A model of maturity for the board is a tool to evaluate how well your board of directors manages itself. Its goal is to assist board members improve their performance and help make the business more efficient. The process typically involves the self-administration of a questionnaire, followed by a consultation with consultants to interpret the results. Most models employ a three-to-five levels scale to assess various aspects of the performance of your board. The first level is characterized by impromptu procedures that do not have formal standards or alignment, whereas the third and fourth levels have more well-defined and documented processes.

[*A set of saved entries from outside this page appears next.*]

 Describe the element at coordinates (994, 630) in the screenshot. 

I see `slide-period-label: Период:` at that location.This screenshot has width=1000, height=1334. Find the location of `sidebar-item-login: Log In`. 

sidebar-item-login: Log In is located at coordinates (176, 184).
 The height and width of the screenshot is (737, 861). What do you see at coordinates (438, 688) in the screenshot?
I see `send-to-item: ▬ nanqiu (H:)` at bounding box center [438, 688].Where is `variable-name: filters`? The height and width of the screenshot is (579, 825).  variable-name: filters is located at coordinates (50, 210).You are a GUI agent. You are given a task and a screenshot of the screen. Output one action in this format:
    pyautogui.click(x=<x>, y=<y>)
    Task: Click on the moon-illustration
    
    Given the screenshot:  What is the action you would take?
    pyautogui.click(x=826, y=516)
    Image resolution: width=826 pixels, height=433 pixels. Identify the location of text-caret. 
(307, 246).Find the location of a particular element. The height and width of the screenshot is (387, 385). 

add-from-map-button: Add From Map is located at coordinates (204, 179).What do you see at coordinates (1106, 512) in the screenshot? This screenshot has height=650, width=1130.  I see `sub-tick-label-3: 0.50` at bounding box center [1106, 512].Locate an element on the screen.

The most important feature of any maturity model is how it prioritizes your board’s development. Knowing your board’s maturity level helps you determine the skills you’ll need to learn next. Some models include generalized estimates of how long it will take to go to a higher level (e.g. “a level change will take about six months and 25% reduction in productivity”).
The majority of boards begin at the bottom of the maturity scale, the grudgingly compliant ones who know their responsibilities and personal exposure. They aren’t willing to put more than the minimum amount of time and money into governance because it distracts from their “real” tasks of managing.
They must understand that ‘governing,’ is a distinct, distinct, and very different job, is not the same as executive management. It requires a totally distinct level of professional development assessment, evaluation, and funding. It www.healthyboardroom.com/is-your-team-ready-to-handle-a-board-crisis/ is a high-risk activity that tests your knowledge, imagination and willingness to take considered risks against an unorganized and interconnected external world of politics, physical environments, economics, social and technological developments and demographic trends.